C'est avec cette fraternite dans le coeur que nous accepterons votre guerre.

Mais cette guerre, allemands, quel sens a-t-elle? Elle est finie, puisque l'empire est fini. Vous avez tue votre ennemi qui etait le notre. Que voulez-vous de plus?

Vous venez prendre Paris de force! Mais nous vous l'avons toujours offert avec amour. Ne faites pas fermer les portes par un peuple qui de tout temps vous a tendu les bras. N'ayez pas d'illusions sur Paris. Paris vous aime, mais Paris vous combattra. Paris vous combattra avec toute la majeste formidable de sa gloire et de son deuil. Paris, menace de ce viol brutal, peut devenir effrayant.

Jules Favre vous l'a dit eloquemment, et tous nous vous le repetons, attendez-vous a une resistanceindignee.

Vous prendrez la forteresse, vous trouverez l'enceinte; vous prendrez l'enceinte, vous trouverez la barricade; vous prendrez la barricade, et peut-etre alors, qui sait ce que peut conseiller le patriotisme en detresse? vous trouverez l'egout mine faisant sauter des rues entieres.
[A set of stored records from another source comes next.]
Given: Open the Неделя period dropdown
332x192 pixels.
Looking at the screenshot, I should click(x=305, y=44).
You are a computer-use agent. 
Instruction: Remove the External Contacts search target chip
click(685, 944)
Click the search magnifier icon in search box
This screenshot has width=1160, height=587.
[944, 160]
Vous aurez a accepter celte condamnation terrible; prendre Paris pierre par pierre, y egorger l'Europe sur place, tuer la France en detail, dans chaque rue, dans chaque maison; et cette grande lumiere, il faudra l'eteindre ame par ame. Arretez-vous.

Allemands, Paris est redoutable. Soyez pensifs devant Paris. Toutes les transformations lui sont possibles. Ses mollesses vous donnent la mesure de ses energies; on semblait dormir, on se reveille; on tire l'idee du fourreau comme l'epee, et cette ville qui etait hier Sybaris peut etre demain Saragosse.

Est-ce que nous disons ceci pour vous intimider? Non, certes! On ne vous intimide pas, allemands. Vous avez eu Galgacus contre Rome et Koerner contre Napoleon. Nous sommes le peuple de la Marseillaise, mais vous etes le peuple des Sonnets cuirasses et du Cri de l'Epee. Vous etes cette nation de penseurs qui devient au besoin une legion de heros. Vos soldats sont dignes des notres; les notres sont la bravoure impassible, les votres sont la tranquillite intrepide.

Ecoutez pourtant.

Vous avez des generaux ruses et habiles, nous avions des chefs ineptes; vous avez fait la guerre adroite plutot que la guerre eclatante; vos generaux ont prefere l'utile au grand, c'etait leur droit; vous nous avez pris par surprise; vous etes venus dix contre un; nos soldats se sont laisse stoiquement massacrer par vous qui aviez mis savamment toutes les chances de votre cote; de sorte que, jusqu'a ce jour, dans cette effroyable guerre, la Prusse a la victoire, mais la France a la gloire.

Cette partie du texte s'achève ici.